- [WORK TO COMPLETE]
In the copy, include exactly the lines from the one with "Image resolution: width=610" through the end of the data and no others, both ends kept, with every picture left out.

- [SOURCE MATERIAL]
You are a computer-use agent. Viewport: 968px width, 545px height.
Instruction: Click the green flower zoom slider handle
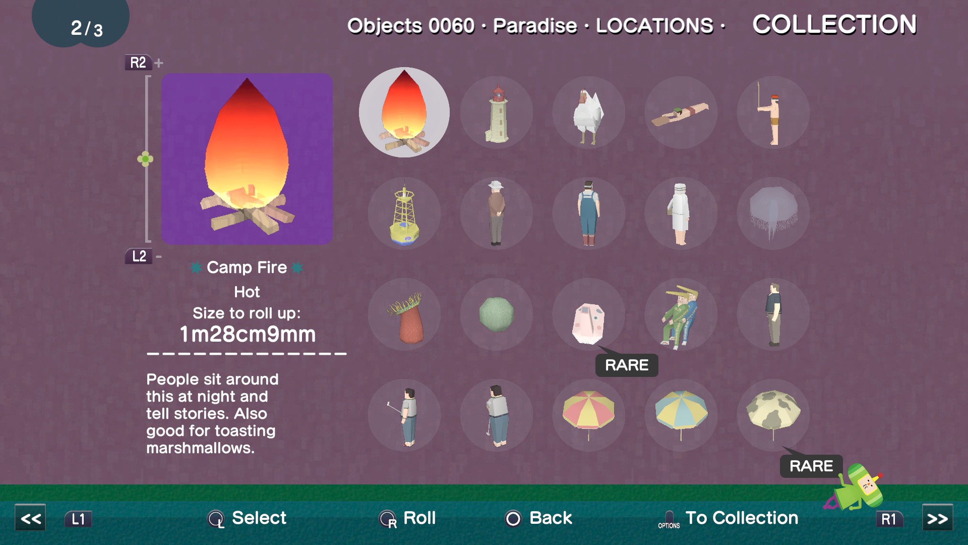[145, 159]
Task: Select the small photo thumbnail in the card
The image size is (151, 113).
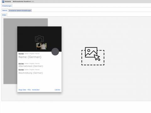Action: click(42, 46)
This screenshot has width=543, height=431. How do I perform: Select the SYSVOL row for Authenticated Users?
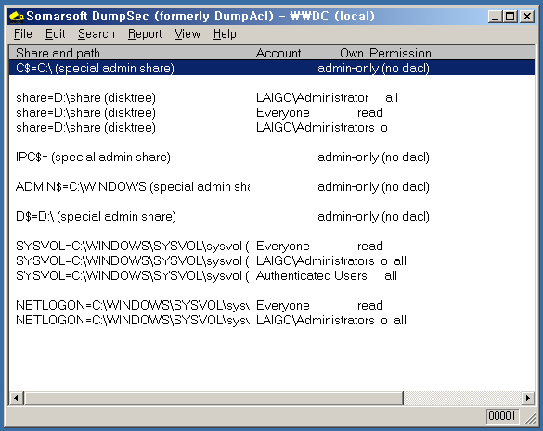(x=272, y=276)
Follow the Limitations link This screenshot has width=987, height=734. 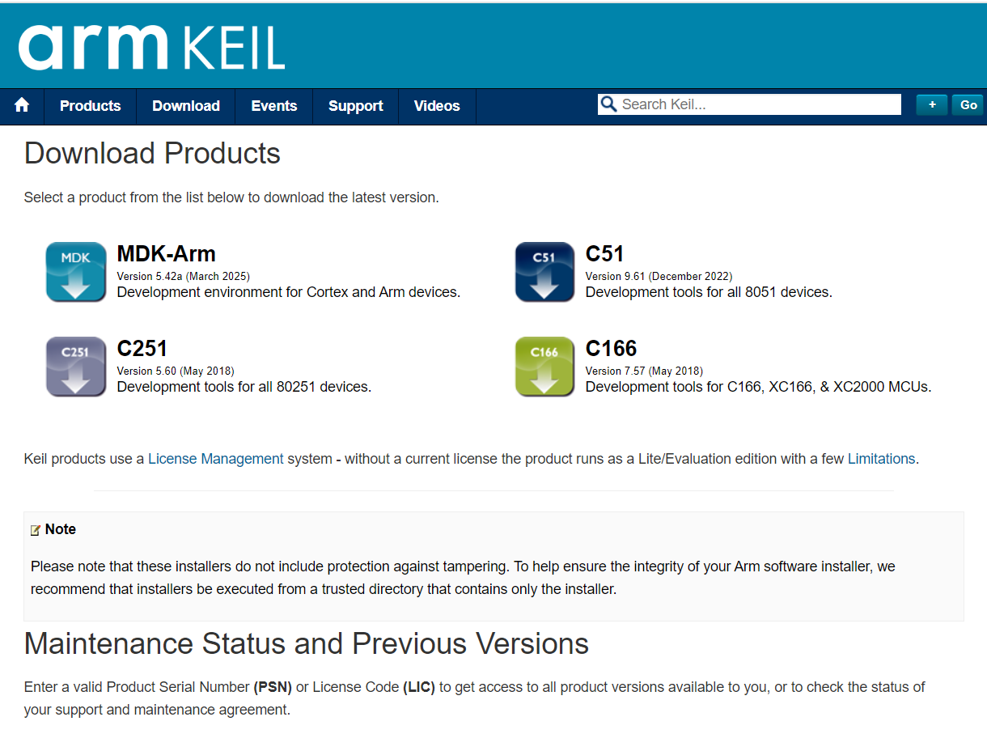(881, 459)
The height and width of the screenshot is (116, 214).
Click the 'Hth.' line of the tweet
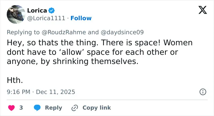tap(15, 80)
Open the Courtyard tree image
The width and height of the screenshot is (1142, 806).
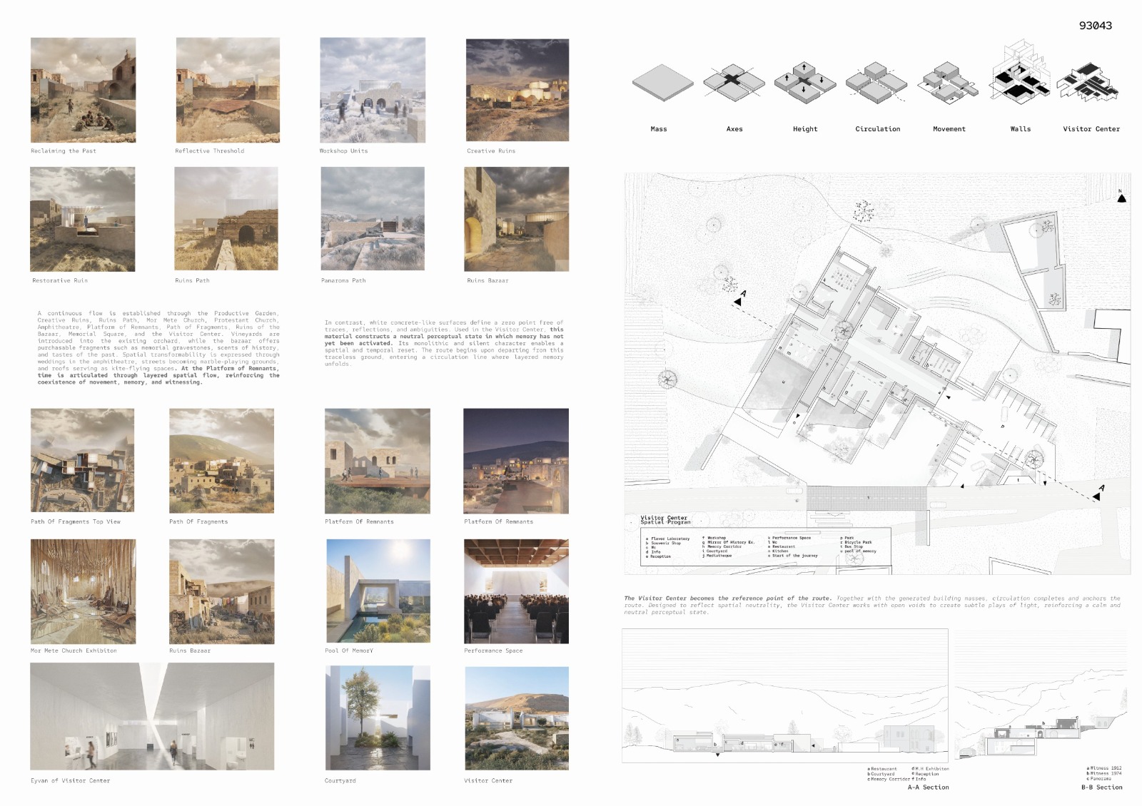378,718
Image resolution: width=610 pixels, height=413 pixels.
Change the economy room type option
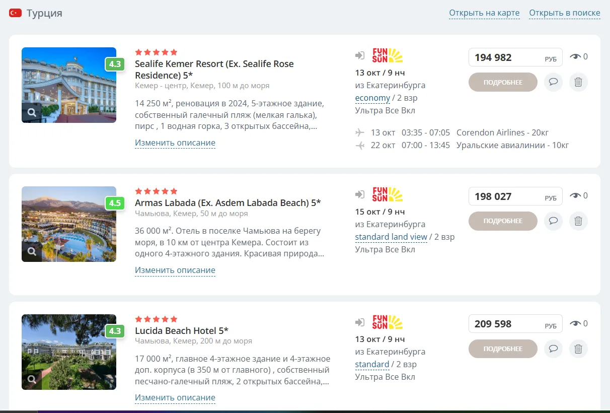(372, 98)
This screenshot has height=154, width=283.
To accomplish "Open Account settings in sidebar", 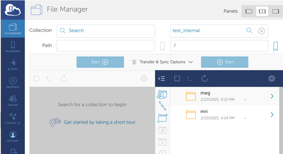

- [RESULT BELOW]
Image resolution: width=610 pixels, height=413 pixels.
Change the economy room type option
(372, 98)
This screenshot has height=154, width=283.
To accomplish "Open Account settings in sidebar", 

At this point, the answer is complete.